According to the biography of Feriha Öz below, in what year did she receive the title of professor?

* **Passage to read**
──────
- Born: Ganime Feriha Öz 1933 Kadıköy, Istanbul, Turkey
- Died: 2 April 2020 (aged 86–87)
- Education: Istanbul Faculty of Medicine
- Scientific career
- Fields: Pathology
- Institutions: Cerrahpaşa Faculty of Medicine

= Feriha Öz =

Turkish academic and pathologist (1933–2020)

Ganime Feriha Öz (1933 – 2 April 2020) was a Turkish academic, pathologist and medical doctor.

Öz graduated from Çamlıca Girls High School in 1951. She completed her education in Istanbul Faculty of Medicine in 1957. After graduation, she worked as a physician in Akdağmadeni district of Yozgat. She started her academic life at Cerrahpaşa Medical Faculty. She received the title of associate professor in 1968 and the title of professor in 1976. She had more than 100 scientific researches and publications, both on national and international scale. She retired from Cerrahpaşa Medical Faculty Pathology Department in 2000.

She died on 2 April 2020 due to complications from COVID-19. Sait Gönen, Dean of Istanbul University-Cerrahpaşa Faculty of Medicine, announced the news of her death on X. The Minister of Health Fahrettin Koca released a message of condolences. The Istanbul Chamber of Physicians confirmed the news of her death. On 3 April 2020, a farewell ceremony was held at the Cerrahpaşa School of Medicine for her.
──────
Stored items
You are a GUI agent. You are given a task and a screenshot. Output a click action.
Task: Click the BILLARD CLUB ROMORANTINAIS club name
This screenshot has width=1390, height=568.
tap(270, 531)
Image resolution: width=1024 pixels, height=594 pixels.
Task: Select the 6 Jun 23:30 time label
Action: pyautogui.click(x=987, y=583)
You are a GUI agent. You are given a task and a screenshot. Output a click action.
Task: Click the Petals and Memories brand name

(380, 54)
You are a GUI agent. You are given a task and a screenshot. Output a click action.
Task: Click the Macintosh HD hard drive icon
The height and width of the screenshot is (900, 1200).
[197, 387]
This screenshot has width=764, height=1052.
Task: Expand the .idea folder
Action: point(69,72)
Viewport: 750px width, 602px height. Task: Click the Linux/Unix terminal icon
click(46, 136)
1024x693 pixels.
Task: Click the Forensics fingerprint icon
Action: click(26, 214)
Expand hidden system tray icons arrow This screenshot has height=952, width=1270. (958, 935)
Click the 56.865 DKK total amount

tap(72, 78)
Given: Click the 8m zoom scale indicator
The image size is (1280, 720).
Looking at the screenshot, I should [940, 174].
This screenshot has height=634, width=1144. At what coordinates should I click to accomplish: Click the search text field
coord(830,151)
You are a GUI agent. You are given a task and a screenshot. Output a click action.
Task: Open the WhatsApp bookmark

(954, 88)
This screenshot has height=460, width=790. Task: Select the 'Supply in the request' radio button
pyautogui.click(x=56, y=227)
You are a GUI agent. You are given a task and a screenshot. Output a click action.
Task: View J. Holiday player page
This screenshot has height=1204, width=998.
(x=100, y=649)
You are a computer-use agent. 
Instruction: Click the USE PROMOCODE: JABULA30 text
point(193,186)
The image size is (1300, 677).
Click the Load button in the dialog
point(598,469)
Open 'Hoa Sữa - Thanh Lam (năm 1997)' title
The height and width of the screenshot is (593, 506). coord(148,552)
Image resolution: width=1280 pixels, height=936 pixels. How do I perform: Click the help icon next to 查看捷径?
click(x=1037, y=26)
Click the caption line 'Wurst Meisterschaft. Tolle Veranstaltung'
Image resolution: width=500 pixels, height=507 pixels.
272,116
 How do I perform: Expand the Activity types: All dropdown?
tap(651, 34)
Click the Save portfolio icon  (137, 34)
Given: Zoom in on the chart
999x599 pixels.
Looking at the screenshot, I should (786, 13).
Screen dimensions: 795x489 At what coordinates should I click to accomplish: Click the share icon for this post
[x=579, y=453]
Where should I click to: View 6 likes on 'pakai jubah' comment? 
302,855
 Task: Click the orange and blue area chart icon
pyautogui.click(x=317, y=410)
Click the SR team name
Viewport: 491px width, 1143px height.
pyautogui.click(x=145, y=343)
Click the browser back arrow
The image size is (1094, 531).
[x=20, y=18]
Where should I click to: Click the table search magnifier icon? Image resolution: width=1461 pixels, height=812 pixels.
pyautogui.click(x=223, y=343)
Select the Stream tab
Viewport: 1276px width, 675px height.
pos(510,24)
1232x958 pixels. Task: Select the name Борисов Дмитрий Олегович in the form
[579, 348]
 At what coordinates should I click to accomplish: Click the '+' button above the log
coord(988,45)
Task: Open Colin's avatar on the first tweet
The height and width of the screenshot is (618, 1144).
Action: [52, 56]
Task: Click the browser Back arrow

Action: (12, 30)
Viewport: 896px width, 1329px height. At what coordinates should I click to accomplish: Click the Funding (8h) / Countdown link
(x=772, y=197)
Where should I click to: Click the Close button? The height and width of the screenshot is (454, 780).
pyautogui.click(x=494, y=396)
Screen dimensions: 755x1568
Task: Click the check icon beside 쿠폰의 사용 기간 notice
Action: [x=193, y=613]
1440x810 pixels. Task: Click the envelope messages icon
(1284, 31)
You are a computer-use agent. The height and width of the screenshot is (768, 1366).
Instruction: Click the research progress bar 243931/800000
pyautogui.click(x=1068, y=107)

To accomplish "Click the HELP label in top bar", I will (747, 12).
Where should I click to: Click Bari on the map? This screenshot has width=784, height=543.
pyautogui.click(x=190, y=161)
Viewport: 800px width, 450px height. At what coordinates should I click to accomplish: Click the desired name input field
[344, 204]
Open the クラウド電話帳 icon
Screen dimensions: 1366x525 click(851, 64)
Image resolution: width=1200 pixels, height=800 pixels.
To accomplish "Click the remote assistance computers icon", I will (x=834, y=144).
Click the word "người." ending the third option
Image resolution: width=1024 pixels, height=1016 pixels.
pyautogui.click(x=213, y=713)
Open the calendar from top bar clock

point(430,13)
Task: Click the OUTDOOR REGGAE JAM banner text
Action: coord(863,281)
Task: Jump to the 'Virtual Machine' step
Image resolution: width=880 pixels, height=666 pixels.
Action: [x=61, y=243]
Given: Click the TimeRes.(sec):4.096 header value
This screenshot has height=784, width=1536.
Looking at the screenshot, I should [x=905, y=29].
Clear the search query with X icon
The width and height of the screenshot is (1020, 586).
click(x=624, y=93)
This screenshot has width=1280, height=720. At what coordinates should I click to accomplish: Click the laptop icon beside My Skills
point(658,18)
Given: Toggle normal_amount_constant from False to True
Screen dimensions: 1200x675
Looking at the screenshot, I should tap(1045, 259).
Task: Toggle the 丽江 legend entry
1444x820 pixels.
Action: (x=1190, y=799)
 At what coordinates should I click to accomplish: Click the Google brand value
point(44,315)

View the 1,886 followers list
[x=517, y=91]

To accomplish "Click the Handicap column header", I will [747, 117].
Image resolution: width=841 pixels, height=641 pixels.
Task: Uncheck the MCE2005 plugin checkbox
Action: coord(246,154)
──────
* **Written response**
1976